= Beginning of Section =

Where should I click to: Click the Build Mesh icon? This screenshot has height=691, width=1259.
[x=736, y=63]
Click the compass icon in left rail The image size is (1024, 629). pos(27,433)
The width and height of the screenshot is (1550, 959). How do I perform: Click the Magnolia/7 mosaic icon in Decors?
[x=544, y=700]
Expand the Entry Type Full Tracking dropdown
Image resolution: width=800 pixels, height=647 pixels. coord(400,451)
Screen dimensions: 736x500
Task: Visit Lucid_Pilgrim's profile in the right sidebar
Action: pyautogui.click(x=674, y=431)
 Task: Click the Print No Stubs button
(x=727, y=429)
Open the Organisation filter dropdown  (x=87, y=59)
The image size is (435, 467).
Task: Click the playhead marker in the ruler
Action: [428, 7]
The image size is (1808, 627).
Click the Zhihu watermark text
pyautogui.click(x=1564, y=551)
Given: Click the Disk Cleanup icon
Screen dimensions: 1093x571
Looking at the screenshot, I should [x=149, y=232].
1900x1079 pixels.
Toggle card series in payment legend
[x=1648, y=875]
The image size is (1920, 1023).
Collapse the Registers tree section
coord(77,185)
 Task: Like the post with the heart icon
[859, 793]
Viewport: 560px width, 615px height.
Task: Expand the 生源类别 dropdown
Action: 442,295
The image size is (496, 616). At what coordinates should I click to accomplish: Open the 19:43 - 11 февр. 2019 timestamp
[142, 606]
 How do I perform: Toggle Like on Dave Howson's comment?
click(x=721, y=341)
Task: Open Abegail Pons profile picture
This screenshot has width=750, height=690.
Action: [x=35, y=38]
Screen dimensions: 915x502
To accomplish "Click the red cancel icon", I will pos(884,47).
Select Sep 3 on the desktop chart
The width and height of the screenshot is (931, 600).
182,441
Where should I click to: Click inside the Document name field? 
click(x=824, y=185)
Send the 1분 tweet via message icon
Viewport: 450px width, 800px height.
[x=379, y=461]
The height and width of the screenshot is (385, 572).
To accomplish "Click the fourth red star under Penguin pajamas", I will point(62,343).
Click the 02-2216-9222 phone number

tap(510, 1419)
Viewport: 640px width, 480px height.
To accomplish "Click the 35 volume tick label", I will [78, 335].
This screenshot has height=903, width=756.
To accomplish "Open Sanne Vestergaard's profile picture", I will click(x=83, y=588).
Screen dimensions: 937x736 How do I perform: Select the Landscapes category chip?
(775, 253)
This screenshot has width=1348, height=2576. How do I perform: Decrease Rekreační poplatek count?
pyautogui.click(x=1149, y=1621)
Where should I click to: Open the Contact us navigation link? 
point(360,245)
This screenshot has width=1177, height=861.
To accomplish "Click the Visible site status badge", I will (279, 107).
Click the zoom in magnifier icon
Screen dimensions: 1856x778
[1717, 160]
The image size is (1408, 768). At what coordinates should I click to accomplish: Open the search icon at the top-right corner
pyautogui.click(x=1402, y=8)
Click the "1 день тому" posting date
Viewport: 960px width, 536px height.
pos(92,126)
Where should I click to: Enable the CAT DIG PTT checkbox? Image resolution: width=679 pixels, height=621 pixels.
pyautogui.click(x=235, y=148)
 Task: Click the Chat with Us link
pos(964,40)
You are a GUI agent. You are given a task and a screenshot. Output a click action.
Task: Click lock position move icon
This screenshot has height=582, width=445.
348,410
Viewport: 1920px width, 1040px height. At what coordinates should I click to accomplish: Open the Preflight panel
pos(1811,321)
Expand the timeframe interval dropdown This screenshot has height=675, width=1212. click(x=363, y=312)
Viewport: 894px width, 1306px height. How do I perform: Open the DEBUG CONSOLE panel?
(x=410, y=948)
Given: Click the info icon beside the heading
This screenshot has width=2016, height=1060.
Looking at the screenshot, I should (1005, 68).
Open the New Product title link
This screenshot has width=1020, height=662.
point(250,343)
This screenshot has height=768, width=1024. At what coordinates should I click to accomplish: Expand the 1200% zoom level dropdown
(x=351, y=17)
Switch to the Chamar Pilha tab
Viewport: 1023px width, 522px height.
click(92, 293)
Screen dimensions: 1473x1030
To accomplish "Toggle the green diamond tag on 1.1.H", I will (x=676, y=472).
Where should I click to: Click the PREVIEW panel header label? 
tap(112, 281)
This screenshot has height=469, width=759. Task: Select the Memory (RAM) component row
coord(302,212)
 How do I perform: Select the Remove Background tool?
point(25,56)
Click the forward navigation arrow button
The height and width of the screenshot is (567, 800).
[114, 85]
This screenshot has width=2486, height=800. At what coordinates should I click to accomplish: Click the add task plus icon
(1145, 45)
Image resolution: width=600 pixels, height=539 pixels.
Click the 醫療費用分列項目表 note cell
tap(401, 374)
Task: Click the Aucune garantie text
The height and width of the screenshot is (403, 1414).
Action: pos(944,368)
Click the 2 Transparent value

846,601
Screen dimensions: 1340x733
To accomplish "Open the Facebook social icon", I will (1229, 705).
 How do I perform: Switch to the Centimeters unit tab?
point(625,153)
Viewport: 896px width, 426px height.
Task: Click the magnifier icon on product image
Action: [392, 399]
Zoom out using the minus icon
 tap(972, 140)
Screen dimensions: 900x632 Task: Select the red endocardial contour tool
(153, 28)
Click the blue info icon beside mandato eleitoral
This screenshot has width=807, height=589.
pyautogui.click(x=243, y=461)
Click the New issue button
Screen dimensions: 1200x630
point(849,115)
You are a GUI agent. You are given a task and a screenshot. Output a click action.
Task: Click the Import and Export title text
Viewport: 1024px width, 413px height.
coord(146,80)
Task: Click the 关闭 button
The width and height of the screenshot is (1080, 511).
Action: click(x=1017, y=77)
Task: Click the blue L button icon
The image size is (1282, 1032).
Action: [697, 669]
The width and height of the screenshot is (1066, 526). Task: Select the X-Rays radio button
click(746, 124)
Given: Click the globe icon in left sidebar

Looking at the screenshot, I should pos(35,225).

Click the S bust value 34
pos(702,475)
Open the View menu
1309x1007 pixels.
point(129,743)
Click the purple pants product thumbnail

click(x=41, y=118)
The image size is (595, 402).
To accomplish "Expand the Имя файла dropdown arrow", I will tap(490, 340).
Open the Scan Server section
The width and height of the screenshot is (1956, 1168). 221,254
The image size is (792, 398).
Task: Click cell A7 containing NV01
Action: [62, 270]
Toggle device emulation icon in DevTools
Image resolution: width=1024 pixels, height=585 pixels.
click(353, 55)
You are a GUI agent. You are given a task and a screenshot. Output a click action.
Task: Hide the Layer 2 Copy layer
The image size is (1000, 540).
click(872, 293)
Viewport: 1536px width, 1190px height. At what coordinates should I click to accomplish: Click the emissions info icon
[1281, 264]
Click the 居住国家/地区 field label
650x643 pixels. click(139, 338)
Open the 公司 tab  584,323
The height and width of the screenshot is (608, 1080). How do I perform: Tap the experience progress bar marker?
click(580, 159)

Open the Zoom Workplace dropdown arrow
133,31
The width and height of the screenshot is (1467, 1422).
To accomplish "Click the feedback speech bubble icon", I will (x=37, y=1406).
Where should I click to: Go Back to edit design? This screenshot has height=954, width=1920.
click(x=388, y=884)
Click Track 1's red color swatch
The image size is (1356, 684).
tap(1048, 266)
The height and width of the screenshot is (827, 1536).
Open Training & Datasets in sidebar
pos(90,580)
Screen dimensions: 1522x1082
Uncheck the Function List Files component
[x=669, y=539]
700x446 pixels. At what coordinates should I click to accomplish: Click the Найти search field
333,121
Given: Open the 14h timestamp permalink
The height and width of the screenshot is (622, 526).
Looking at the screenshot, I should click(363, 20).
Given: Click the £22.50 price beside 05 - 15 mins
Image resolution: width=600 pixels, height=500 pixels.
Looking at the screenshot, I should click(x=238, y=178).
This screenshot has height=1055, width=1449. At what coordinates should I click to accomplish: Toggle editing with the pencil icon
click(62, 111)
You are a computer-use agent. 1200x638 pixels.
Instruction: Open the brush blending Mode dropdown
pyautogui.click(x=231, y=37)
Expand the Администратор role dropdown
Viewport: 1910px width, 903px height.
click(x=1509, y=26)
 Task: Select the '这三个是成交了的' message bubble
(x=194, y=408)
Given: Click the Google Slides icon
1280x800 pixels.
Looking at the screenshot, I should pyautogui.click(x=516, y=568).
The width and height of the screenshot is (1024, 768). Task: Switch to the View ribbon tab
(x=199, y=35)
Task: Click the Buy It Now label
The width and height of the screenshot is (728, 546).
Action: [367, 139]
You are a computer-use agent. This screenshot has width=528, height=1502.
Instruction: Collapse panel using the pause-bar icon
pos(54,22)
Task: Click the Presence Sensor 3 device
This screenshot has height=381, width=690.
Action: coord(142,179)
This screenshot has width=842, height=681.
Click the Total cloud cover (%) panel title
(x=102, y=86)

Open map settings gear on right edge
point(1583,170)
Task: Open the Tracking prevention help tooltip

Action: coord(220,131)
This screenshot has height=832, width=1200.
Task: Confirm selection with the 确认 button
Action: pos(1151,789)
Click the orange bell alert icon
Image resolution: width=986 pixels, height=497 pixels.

= End of Section =

▶ [Task objective]
The answer should be an exact copy of the lines from the one containing "The width and height of the screenshot is (1024, 768)." through the last line of the entries, both included.

▶ [Reply to the exercise]
The width and height of the screenshot is (1024, 768). Task: Switch to the View ribbon tab
(x=199, y=35)
Task: Click the Buy It Now label
The width and height of the screenshot is (728, 546).
Action: [367, 139]
You are a computer-use agent. This screenshot has width=528, height=1502.
Instruction: Collapse panel using the pause-bar icon
pos(54,22)
Task: Click the Presence Sensor 3 device
This screenshot has height=381, width=690.
Action: coord(142,179)
This screenshot has width=842, height=681.
Click the Total cloud cover (%) panel title
(x=102, y=86)

Open map settings gear on right edge
point(1583,170)
Task: Open the Tracking prevention help tooltip

Action: coord(220,131)
This screenshot has height=832, width=1200.
Task: Confirm selection with the 确认 button
Action: pos(1151,789)
Click the orange bell alert icon
Image resolution: width=986 pixels, height=497 pixels.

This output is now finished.